## TASK STATEMENT
Your result will be the set of lines with "button", copied from the material below.

:::

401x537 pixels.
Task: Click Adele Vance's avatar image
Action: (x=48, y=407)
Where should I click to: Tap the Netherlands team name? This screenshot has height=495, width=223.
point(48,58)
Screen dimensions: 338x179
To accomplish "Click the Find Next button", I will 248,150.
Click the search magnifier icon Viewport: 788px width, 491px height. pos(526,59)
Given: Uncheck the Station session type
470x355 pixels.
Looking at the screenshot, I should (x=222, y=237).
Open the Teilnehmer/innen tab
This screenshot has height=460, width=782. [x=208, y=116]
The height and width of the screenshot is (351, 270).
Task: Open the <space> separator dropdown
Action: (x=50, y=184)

:::

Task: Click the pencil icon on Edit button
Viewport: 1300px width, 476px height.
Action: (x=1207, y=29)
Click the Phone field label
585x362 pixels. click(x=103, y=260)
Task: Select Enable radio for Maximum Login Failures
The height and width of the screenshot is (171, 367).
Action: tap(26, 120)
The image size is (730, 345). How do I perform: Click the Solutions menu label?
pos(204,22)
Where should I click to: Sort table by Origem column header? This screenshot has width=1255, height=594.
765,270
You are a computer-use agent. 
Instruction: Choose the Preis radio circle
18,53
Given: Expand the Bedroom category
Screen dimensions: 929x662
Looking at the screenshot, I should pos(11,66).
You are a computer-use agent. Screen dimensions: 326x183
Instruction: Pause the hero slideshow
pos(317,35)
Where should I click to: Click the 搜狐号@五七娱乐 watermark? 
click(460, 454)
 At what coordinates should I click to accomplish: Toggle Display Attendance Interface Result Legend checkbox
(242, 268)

:::

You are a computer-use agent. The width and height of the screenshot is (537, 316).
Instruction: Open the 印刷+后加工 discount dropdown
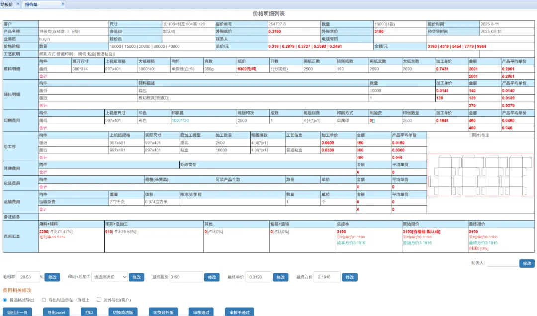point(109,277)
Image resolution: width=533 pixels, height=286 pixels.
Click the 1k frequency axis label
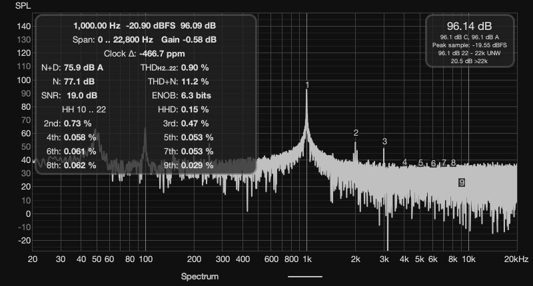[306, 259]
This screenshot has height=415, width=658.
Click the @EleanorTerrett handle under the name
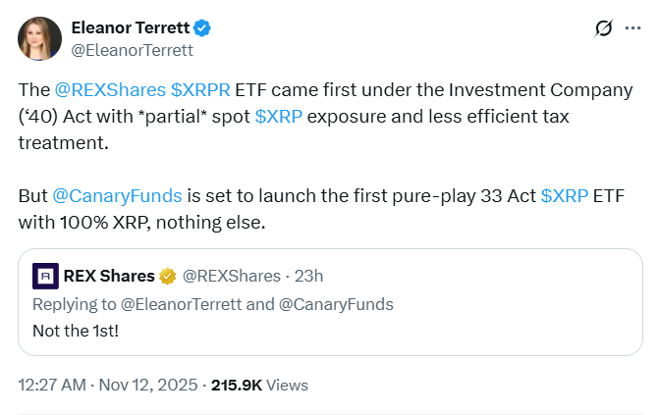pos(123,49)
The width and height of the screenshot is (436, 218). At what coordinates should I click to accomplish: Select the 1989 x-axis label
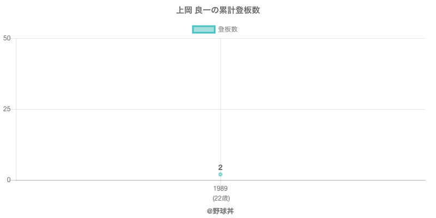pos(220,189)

:::

## ANSWER
To accomplish "Click the Find Next button", I will 248,150.
Task: Click the pencil icon on Edit button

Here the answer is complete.